Code Monkey home page Code Monkey logo

Comments (10)

david-waterworth avatar david-waterworth commented on June 5, 2024

This seems like the approach that CRF implementations such as allennlp take for the transition probabilities, i.e. https://github.com/allenai/allennlp/blob/3fa519333c0042a1b378bd8ac1788d42edaa70be/allennlp/modules/conditional_random_field.py#L372

Not sure if that will cause issues here but it seems a reasonable approach

from skweak.

mnschmit avatar mnschmit commented on June 5, 2024

Thanks for that thought @david-waterworth !
I also think that masking with a very small value instead of minus infinity should not do any harm.

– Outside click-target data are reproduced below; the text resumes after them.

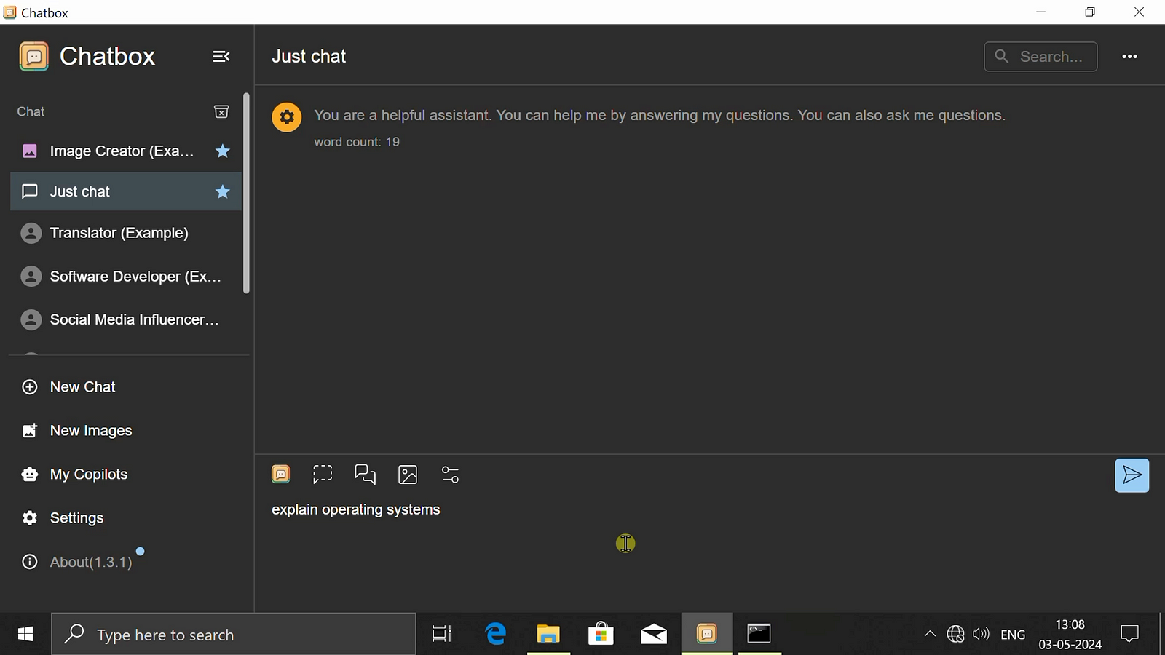Show hidden icons in the system tray
1165x655 pixels.
coord(930,634)
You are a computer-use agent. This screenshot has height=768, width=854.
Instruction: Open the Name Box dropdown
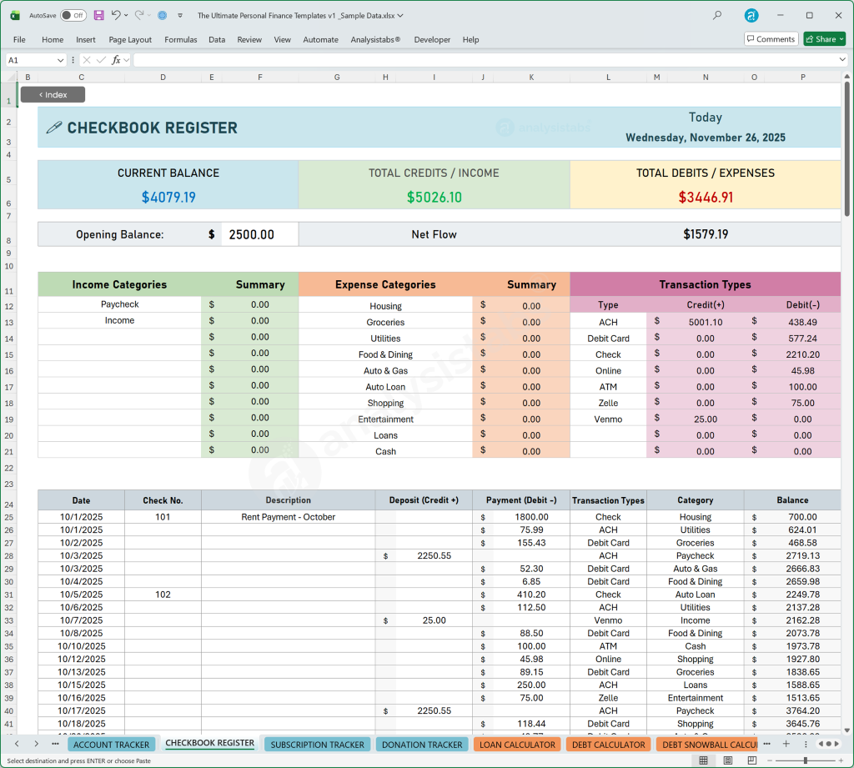click(x=60, y=59)
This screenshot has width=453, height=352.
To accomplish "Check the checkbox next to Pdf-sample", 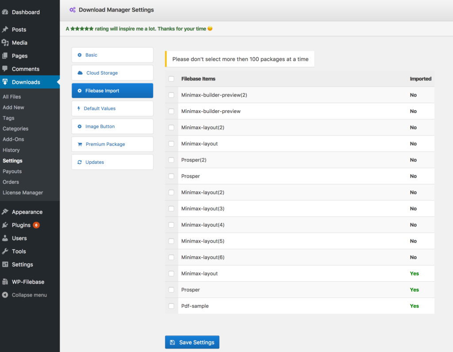I will 171,306.
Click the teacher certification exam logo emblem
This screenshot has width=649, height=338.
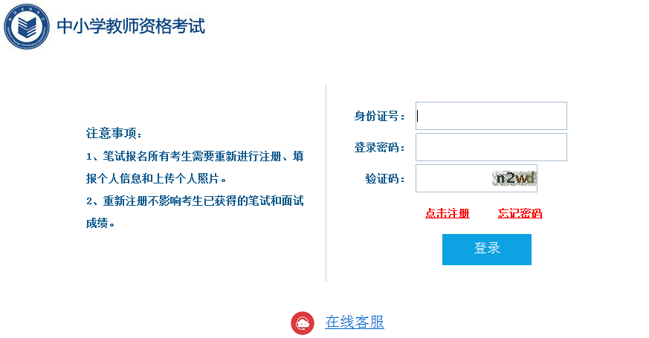click(x=27, y=27)
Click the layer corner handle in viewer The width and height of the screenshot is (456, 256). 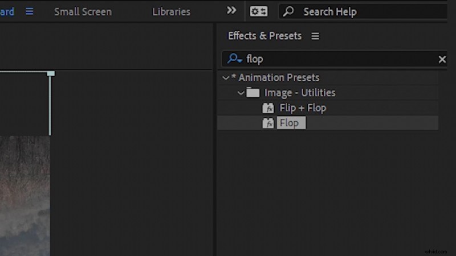coord(51,73)
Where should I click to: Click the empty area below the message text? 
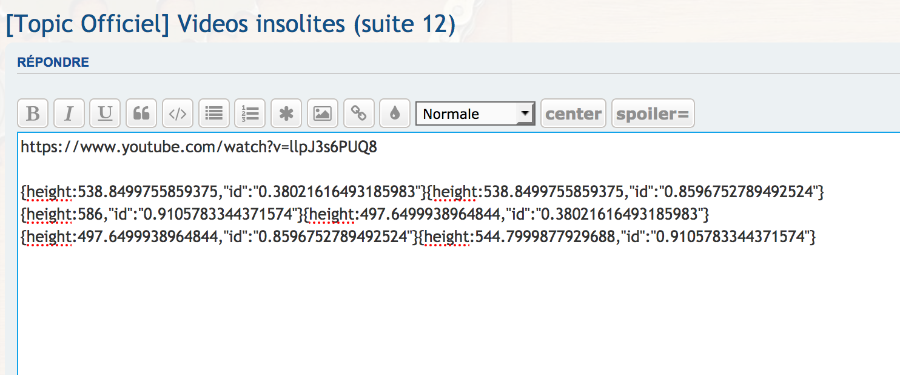(x=425, y=309)
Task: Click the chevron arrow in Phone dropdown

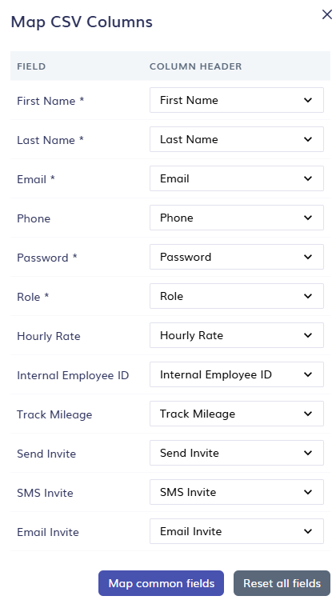Action: pyautogui.click(x=308, y=218)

I just wondered whether it breaks the test for tokens with no possible state. If there are other ways of having very unlikely states, then the test still makes sense. If the only way of having so small probabilities was the masking and if that does not do any harm, then the test could just be disabled. If, however, the test is important and thus cannot be disabled and if there is not way of having so small probabilities other than the masking, then something ought to be adapted.

I am just unsure which of these scenarios is the case. Do you know more about the reasoning behind the "test for tokens with no possible state" @david-waterworth ?

from skweak.

david-waterworth avatar david-waterworth commented on June 5, 2024

@mnschmit in their paper they mention "The likelihood function also includes a constraint that requires latent labels to be observed in at least one labelling function to have a non-zero probability. This constraint reduces the search space to a few labels at each step."

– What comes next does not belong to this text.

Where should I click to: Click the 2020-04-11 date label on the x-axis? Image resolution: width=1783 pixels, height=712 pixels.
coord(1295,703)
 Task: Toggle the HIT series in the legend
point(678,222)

I have a feeling the "test for tokens with no possible state" may be the implementation of the above. I'm not 100% sure though

from skweak.

mnschmit avatar mnschmit commented on June 5, 2024

Interesting idea @david-waterworth
But then I wonder why those tokens do not have 100% probability for the O label. If no labeling function marks them as potential entities, they should likely be Os, no?

from skweak.

plison avatar plison commented on June 5, 2024

Yes, you are right, the current implementation for those corner cases is not optimal. The motivation for having this check was to be able to detect early on when there is a problem with the aggregation, leading to only very improbable states. This was a useful behaviour when implementing the aggregation model itself (to quickly find out when something goes wrong), but I agree that it can create a number of unintended problems.

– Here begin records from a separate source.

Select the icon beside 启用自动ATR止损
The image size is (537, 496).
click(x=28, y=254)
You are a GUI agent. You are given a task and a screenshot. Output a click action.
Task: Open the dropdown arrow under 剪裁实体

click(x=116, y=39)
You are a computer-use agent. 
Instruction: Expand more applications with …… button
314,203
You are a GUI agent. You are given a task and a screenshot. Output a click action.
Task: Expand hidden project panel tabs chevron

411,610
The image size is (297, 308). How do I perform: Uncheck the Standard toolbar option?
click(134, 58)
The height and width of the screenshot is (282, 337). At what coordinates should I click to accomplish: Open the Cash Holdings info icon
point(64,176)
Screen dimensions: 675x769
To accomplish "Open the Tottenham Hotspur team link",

This being said, I also wonder why you do not get 100% probability for the O label. Would it be possible to get a small example of document (or part of document) when this happens, to investigate this further?

from skweak.

mnschmit avatar mnschmit commented on June 5, 2024

Thank you for the explanation and having a look at this @plison !

Yes, no problem, I can give you the document where the problem occurs for me. It is this very short document (in French):

"Une lettre de  
super héros

"

It has two newlines in the end (so the additional white space in the quote is intentional; the " only mark the document boundaries and are not part of the actual text). It probably does not matter but I prefer giving you the authentic sample. The problem occurs with the first token "Une".
(For anyone reading this who might not speak French, it means "A super hero letter".)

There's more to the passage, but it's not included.